=== TEXT SHOWN ===

Cows Bludgeoned With Sledgehammers: Meet Your Meat and Leather

PETA has obtained disturbing eyewitness video footage shot inside a Thai slaughterhouse that offers a glimpse into the terror and pain inflicted on cows as they are being killed for leather and meat. The video shows workers repeatedly bashing them in the head with sledgehammers before finally cutting their throats—all while they’re still conscious and able to feel pain.

Their skin is then cut off to be sold by the global leather industry.

The Thai meat industry produces 170,000 metric tons of cows’ flesh every single year, and the skins of these sensitive animals supply the cruel international leather industry, which is expanding in Thailand as leather producers flee tougher environmental standards in China.

If you wear leather or eat meat, it could be coming from a place like this.

A groundbreaking report on the fashion industry’s environmental footprint found that leather does more harm than any other material. Since it’s an important coproduct of the unsustainable meat industry, this is hardly surprising. Using animal skins for fashion hurts humans, too: In order to keep them from decomposing, companies treat them with dangerous chemicals that end up in nearby soil and waterways, poisoning the environment and threatening human health. Tannery workers are dying of cancer caused by exposure to these toxins.

What You Can Do

Every hamburger or pair of leather shoes sold represents an animal who was sentenced to a lifetime of misery. PETA is drafting a complaint to authorities against the slaughterhouse and the workers responsible for the cows’ suffering, but there are easy ways for you to help, too.

First, go vegan, and you can help spare cows, pigs, and other sensitive animals a miserable life and a terrifying death.

And since leather is a direct contributor to the horrors of factory farming and the slaughter of millions of animals each year, please pledge to go leather-free, too. Choose your clothes and accessories from among the many fashionable nonleather shoes, jackets, belts, bags, wallets, and other items that are readily available. Whether it comes from a cow, crocodile, snake, or dog, leather is a product of extreme pain and suffering.

===

ASSIGNED TASK A —
Can you turn the paragraph of the slaughterhouse article that begins "A groundbreaking report" into a short list that keeps its main facts?
ASSIGNED TASK B —
Could you repeat, word for word, everything in the slaughterhouse article from "The Thai meat" down to "to these toxins."?

=== SOURCE DATA ===

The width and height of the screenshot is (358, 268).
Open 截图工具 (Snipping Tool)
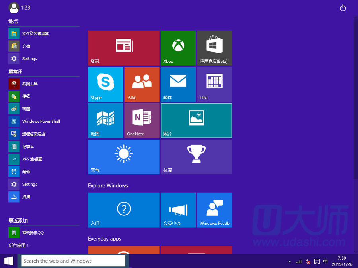point(29,84)
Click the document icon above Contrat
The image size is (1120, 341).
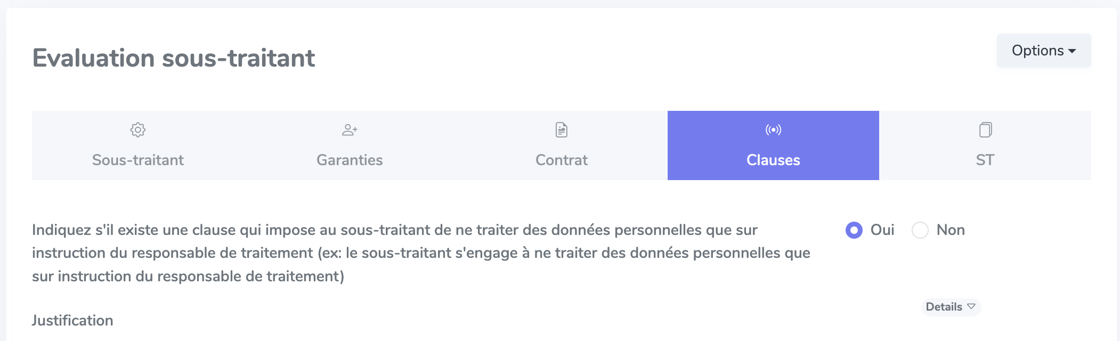pyautogui.click(x=562, y=129)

===

YOUR RESPONSE A —
- A groundbreaking report on the fashion industry's environmental footprint found that leather does more harm than any other material.
- This is hardly surprising, since leather is an important coproduct of the unsustainable meat industry.
- Using animal skins for fashion also hurts humans. Companies treat the skins with dangerous chemicals to keep them from decomposing, and those chemicals end up in nearby soil and waterways, poisoning the environment and threatening human health.
- Tannery workers are dying of cancer caused by exposure to these toxins.

YOUR RESPONSE B —
The Thai meat industry produces 170,000 metric tons of cows’ flesh every single year, and the skins of these sensitive animals supply the cruel international leather industry, which is expanding in Thailand as leather producers flee tougher environmental standards in China.

If you wear leather or eat meat, it could be coming from a place like this.

A groundbreaking report on the fashion industry’s environmental footprint found that leather does more harm than any other material. Since it’s an important coproduct of the unsustainable meat industry, this is hardly surprising. Using animal skins for fashion hurts humans, too: In order to keep them from decomposing, companies treat them with dangerous chemicals that end up in nearby soil and waterways, poisoning the environment and threatening human health. Tannery workers are dying of cancer caused by exposure to these toxins.